• [Consigne 1]: Dans les enregistrements, mettez sous forme de liste numérotée les lignes allant de celle qui contient « The height and width of the screenshot is (1024, 576). » jusqu'à celle qui contient « In order to click on zoom-icon », ces deux lignes comprises et sans les lignes vides.

• [Texte extrait]:
- - - -
Publié le 05 février 2014 par Mederic

L’agilité à la conquête de la DSI

devopsDepuis le tournant du siècle les démarches agiles ont fait une entrée progressive dans la DSI[1]. Partant du constat que l’élaboration itérative d’un système informatique par de équipes resserrées et auto-organisées travaillant en collaboration étroite avec les utilisateurs s’avère particulièrement efficace, chacune de ces démarches préconise le déploiement de pratiques et d’outils propres à faire émerger cette agilité, objet de toutes les convoitises. Si le développement logiciel a été le point d’entrée de ces idées, celles-ci ont par la suite essaimé dans le reste de la DSI où elles ont contribué à rénover d’autres activités. Une exigence de cohérence culturelle en est à la cause principale. Difficile en effet de concevoir la mise en place d’une culture qui serait l’apanage des seules équipes de développement sans transformer également les modes de fonctionnement des autres équipes avec lesquels elles interagissent. A ce titre, le management d’équipes agiles doit par exemple être repensé en profondeur. De même les interactions entre les équipes de développement et les équipes d’exploitation devront être revues et c’est là précisément ce que préconise le mouvement Devops.

Le constat de Devops

Apparu en 2009 en Belgique, l’acronyme Devops, concaténation de « Development » et « Operations » (exploitation en anglais) désigne un mouvement qui fédère en réalité deux courants de pensée. Le premier est celui des cercles classiques de l’agilité. L’autre est celui des experts de la production informatiques des géants du web tels qu’Amazon, LinkedIn ou Facebook qui estiment que l’expérience acquise par ces pionniers, notamment en matière d’industrialisation des environnements de productions, devrait désormais profiter à toutes les entreprises. Sur un plan culturel, le principal constat que font les partisans de Devops est celui de la dichotomie qui existe traditionnellement entre les équipes de développement et celles en charge de l’exploitation.
- - - -
• [Enregistrements]:
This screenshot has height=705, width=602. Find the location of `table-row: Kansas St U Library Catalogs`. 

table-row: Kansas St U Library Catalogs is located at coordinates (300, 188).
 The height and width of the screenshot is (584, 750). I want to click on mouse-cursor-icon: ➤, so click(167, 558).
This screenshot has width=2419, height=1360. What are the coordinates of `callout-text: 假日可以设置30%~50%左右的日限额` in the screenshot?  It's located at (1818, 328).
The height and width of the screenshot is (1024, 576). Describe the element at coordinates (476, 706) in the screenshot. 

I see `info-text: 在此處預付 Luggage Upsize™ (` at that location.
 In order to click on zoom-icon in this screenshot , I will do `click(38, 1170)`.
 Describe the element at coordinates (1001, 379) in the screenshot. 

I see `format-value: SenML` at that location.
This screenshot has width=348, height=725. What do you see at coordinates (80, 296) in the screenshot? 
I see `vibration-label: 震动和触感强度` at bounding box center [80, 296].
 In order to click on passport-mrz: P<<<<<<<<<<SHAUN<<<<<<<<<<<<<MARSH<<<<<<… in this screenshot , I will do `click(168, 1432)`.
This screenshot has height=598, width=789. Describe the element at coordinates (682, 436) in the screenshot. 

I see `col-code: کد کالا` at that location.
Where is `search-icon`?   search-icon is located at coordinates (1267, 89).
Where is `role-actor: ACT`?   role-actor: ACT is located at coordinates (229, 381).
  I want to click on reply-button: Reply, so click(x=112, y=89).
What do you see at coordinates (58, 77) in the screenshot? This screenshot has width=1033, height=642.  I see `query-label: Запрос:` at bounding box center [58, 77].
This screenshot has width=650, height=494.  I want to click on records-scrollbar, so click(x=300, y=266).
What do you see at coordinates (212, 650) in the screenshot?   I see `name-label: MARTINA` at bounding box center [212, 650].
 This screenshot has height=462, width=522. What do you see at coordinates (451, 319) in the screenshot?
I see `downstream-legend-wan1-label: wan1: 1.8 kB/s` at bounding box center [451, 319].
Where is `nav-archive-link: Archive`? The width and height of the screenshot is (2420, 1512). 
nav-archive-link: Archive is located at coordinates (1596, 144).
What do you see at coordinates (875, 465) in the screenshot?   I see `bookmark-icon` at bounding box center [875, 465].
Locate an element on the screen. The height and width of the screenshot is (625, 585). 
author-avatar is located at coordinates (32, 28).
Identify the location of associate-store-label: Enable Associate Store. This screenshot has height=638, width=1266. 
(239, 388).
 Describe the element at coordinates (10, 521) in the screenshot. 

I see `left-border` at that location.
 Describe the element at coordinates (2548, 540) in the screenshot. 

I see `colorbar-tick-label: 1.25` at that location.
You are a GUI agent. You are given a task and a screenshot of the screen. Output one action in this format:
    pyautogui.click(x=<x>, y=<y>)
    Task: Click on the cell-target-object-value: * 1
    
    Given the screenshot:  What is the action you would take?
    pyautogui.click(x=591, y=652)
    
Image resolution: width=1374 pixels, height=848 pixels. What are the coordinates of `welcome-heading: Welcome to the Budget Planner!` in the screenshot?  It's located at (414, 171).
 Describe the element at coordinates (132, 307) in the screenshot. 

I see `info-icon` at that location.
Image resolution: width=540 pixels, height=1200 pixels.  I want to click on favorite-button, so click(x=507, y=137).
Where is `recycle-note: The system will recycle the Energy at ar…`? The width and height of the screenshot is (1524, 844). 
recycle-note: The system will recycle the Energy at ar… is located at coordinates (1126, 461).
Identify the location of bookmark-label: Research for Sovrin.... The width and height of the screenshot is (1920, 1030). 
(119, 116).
- - - -
• [Consigne 2]:
Répondez à ces questions sur le texte consacré à l'agilité dans la DSI :
(a) En quelle année et dans quel pays l'acronyme Devops est-il apparu ?
(b) Par quelle activité les idées agiles sont-elles d'abord entrées dans la DSI ?
(c) Quels géants du web le texte cite-t-il ?

• [Réponse écrite 1]:
1. The height and width of the screenshot is (1024, 576). Describe the element at coordinates (476, 706) in the screenshot. 
2. I see `info-text: 在此處預付 Luggage Upsize™ (` at that location.
3.  In order to click on zoom-icon in this screenshot , I will do `click(38, 1170)`.

• [Réponse écrite 2]:
(a) En 2009, en Belgique.
(b) Par le développement logiciel.
(c) Amazon, LinkedIn et Facebook.